I will not speculate why this works, but accept that it most certainly does work for me. A lop-sided hour or two spent in the presence of a man whose future has been compacted into the present seems to properly and productively reframe my troubles into wannabe trivialities.

Jamie told me that he’s been noticing just how much people seem to live in the future. To aspire, to want seems almost the purpose of modern life, a primary motivating force. This day seems brighter with the promise of even better days ahead. He said he sometimes feels like the kid who overhears his friends talking about a birthday party he has not been invited to, and he feels the deep longing anyone would feel when denied the opportunity to play. His playground is today, though, as each of ours is. I’m not always so able to acknowledge where this life I experience exists, though.

The dying man knows just where he lives. He lives here, now, on the pointy end of his own history, like we all do. Our apparent longevity discourages acceptance of the inescapable fact that there is no tomorrow, no yesterday, that there’s hardly even a today, but there is, always, eternally, a right now. I hope to face my demise with the aplomb Kurt Vonnegut mustered when he concluded that he should face eternity the way he’d always faced it before he was born. How’s that? He couldn’t remember.

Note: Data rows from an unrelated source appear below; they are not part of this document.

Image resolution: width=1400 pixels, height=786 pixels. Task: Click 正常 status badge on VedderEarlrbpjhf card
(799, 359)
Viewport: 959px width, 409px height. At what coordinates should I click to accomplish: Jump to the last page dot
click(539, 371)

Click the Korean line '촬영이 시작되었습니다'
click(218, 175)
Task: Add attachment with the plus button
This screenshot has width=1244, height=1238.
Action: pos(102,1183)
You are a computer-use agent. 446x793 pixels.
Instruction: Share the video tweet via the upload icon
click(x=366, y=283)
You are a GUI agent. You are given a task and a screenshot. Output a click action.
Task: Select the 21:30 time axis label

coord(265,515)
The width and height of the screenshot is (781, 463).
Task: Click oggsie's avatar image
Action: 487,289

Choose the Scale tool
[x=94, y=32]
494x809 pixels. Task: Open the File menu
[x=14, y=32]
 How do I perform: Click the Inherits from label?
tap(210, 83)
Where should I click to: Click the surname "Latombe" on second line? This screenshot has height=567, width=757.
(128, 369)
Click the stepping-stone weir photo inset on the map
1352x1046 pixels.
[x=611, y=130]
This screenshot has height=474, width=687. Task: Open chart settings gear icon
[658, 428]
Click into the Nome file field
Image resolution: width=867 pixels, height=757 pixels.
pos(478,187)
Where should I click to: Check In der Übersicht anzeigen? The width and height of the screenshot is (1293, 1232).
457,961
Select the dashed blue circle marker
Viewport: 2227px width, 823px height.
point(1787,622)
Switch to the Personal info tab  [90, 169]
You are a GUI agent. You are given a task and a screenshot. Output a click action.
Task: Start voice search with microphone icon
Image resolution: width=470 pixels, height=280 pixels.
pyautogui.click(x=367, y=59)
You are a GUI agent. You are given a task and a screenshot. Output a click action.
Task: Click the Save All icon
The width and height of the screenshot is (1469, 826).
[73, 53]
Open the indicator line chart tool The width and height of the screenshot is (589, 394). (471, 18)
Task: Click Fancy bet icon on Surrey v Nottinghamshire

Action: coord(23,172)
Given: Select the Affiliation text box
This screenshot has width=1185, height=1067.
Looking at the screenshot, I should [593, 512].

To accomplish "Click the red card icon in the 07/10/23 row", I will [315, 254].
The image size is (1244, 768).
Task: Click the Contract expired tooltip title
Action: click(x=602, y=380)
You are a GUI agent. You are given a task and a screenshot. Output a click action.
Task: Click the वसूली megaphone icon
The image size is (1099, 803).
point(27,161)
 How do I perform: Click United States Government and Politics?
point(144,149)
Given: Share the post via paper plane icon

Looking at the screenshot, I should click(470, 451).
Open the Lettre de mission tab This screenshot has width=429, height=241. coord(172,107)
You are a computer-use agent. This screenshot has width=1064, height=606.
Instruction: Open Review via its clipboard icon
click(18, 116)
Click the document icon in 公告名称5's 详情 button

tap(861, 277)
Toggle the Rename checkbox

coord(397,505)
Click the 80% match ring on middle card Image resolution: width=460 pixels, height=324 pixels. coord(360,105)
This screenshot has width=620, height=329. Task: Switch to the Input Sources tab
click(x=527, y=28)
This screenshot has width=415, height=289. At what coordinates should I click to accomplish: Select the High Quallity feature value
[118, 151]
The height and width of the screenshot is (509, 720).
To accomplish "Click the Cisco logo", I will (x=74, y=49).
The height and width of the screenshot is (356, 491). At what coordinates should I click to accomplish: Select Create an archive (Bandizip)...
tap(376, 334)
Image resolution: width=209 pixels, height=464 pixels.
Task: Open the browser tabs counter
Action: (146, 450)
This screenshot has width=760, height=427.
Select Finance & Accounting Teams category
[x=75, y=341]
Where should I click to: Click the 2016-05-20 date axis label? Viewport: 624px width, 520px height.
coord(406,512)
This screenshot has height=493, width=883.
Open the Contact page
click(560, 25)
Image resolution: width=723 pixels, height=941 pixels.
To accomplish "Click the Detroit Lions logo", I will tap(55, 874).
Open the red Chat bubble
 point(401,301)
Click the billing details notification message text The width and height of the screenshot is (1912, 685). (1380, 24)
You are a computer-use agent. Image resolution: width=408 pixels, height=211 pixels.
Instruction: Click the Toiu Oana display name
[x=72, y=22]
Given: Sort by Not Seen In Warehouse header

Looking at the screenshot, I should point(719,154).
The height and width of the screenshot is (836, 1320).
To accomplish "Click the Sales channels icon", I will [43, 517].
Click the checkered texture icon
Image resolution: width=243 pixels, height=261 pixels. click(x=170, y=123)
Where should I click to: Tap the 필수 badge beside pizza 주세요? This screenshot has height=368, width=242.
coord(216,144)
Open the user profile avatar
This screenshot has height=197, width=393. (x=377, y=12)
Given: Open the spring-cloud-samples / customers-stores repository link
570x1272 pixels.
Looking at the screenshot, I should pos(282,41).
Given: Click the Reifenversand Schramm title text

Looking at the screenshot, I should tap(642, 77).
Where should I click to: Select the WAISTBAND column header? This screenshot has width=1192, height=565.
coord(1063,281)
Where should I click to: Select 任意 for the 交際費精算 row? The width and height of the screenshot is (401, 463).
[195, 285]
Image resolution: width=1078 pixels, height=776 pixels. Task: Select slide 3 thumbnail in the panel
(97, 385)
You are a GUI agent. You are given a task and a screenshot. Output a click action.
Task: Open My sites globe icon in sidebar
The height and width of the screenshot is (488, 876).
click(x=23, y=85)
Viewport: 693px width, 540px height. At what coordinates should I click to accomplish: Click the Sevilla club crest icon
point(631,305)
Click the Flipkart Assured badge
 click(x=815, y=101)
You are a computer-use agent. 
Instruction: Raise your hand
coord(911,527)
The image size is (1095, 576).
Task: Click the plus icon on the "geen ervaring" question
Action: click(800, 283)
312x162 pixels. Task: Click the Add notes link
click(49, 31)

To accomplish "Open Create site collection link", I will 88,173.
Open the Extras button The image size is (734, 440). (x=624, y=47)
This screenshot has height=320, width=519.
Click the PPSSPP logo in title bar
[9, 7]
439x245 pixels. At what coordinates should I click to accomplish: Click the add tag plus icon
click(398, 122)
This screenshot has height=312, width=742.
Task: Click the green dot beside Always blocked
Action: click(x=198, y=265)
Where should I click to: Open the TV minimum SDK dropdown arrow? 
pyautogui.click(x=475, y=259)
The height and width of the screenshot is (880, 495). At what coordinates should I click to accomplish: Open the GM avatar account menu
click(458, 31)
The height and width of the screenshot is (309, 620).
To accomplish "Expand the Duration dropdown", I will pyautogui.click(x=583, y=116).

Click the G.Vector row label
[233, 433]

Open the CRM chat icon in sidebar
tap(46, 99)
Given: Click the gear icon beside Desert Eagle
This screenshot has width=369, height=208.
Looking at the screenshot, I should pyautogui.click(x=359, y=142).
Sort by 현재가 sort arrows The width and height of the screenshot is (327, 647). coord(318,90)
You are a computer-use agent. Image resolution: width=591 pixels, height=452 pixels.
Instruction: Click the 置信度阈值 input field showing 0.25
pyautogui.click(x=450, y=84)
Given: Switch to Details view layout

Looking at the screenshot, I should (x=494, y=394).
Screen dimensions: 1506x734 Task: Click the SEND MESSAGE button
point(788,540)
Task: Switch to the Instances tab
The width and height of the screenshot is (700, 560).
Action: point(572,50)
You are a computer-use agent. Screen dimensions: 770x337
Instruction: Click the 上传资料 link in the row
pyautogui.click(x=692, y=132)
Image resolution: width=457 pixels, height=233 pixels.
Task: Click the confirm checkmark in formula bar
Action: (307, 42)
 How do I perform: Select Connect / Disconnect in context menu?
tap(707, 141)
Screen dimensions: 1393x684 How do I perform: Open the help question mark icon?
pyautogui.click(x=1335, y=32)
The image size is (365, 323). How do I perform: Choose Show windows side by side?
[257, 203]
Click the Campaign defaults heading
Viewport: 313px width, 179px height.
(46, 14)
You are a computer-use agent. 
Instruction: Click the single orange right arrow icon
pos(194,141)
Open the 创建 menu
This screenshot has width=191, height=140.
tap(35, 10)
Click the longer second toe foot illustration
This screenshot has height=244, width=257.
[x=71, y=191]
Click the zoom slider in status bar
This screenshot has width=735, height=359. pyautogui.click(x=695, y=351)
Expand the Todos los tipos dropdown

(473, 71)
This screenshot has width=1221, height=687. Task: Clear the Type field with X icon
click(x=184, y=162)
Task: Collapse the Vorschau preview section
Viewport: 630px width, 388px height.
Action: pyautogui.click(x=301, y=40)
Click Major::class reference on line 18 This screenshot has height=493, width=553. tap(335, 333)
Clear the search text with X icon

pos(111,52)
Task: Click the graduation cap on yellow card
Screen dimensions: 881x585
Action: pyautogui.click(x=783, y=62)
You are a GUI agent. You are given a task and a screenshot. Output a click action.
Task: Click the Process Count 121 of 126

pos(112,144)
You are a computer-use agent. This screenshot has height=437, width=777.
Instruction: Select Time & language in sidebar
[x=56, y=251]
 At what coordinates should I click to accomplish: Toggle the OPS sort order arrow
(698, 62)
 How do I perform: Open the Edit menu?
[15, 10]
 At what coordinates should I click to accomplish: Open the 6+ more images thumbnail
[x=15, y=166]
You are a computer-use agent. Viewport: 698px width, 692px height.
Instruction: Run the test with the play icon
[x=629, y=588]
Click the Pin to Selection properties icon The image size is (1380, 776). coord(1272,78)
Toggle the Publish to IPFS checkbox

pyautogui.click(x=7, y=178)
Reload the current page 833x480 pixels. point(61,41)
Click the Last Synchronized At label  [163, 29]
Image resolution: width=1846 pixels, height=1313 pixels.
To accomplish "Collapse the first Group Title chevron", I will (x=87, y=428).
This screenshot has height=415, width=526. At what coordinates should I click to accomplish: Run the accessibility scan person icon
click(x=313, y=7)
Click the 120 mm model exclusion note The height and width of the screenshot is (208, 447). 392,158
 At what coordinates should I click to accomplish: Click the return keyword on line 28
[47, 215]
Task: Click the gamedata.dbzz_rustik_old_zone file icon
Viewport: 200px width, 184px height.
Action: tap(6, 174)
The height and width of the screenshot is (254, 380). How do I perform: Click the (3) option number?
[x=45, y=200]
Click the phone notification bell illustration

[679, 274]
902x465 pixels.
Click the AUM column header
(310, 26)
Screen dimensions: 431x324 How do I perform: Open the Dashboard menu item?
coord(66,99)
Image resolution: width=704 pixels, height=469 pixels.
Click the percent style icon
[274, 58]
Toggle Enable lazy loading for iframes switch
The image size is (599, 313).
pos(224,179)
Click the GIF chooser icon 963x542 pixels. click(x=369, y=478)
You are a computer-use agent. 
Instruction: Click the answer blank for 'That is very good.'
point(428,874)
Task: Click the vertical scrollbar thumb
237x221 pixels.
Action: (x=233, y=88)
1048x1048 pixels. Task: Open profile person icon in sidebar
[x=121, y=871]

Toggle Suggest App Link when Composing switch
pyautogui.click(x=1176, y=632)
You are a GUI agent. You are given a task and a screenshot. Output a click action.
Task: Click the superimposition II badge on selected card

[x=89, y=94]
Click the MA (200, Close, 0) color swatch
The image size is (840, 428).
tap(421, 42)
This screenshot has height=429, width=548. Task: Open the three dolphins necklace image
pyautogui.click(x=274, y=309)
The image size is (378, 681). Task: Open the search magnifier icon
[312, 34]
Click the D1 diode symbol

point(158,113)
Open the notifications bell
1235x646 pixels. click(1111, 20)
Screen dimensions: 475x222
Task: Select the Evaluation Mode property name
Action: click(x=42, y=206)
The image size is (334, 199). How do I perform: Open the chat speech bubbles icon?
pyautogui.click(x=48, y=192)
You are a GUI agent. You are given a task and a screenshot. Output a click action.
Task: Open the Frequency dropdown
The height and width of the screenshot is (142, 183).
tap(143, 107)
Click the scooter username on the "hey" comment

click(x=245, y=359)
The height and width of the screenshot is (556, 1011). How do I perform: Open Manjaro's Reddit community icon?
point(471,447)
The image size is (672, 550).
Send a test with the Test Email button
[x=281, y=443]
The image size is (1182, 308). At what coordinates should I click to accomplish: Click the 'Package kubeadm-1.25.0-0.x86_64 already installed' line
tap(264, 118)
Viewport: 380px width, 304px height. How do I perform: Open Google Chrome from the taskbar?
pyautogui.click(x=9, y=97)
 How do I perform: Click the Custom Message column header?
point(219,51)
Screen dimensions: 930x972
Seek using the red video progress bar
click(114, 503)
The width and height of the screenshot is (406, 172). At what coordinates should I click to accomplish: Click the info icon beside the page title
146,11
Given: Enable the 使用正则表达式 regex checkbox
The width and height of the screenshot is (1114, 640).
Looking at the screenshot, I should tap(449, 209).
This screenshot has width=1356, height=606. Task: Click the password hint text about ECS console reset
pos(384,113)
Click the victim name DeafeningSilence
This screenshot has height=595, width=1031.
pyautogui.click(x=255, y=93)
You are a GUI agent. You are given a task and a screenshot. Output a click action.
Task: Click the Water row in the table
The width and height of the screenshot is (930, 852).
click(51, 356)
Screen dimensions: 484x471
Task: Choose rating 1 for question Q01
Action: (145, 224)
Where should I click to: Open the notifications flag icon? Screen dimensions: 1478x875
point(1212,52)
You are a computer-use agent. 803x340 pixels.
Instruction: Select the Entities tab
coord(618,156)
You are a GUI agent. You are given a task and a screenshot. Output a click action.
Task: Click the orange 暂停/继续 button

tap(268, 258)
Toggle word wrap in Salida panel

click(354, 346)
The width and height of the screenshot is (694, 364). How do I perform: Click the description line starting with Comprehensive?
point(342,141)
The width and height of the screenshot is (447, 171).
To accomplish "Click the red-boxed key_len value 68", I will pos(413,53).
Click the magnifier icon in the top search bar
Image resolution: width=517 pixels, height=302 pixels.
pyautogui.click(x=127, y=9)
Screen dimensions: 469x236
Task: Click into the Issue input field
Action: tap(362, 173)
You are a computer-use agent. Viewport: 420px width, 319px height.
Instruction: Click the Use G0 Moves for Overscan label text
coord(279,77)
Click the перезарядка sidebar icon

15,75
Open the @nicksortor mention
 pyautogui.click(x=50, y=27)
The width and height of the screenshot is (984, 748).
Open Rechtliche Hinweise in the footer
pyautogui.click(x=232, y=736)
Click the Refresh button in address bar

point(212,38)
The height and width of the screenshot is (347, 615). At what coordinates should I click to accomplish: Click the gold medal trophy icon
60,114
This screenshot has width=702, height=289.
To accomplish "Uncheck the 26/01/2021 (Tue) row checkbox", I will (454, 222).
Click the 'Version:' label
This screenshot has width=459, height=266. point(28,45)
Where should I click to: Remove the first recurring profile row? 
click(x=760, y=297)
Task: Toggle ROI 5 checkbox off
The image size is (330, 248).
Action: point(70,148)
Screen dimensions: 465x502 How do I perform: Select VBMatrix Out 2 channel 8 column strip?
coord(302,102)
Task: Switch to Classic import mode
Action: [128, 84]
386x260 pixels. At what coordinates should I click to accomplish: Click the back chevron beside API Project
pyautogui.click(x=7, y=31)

I don’t remember, either. My memory’s failing, thank Heavens. The Muse insists that my stories lean more toward a kind of fact-based fiction. I sometimes get the location right. The details, I seem to fill in as the plot or the purpose demands. My predictions seem to be failing, too. I’m finally acknowledging that I have no clue what tomorrow might do. And don’t really aspire to know.

This leaves me with the present, up this morning at four, running from the past-and-future-obsessed news broadcast, building a warming fire, drinking my decaf in my writing chair; here, now, present. My more depressive self appreciates this little vacation from his dedicated delusioning, acknowledging the deep influence my friend Jamie has on my recognizing just where I live; perhaps where we all live.

We disconnected the latest call when some business called. Jamie was cleaning up some past mess with the IRS for an organization he loves deeply. Building more legacy for someone else’s future, I guess, spending his presence wisely by sharing it widely. Thanks, man.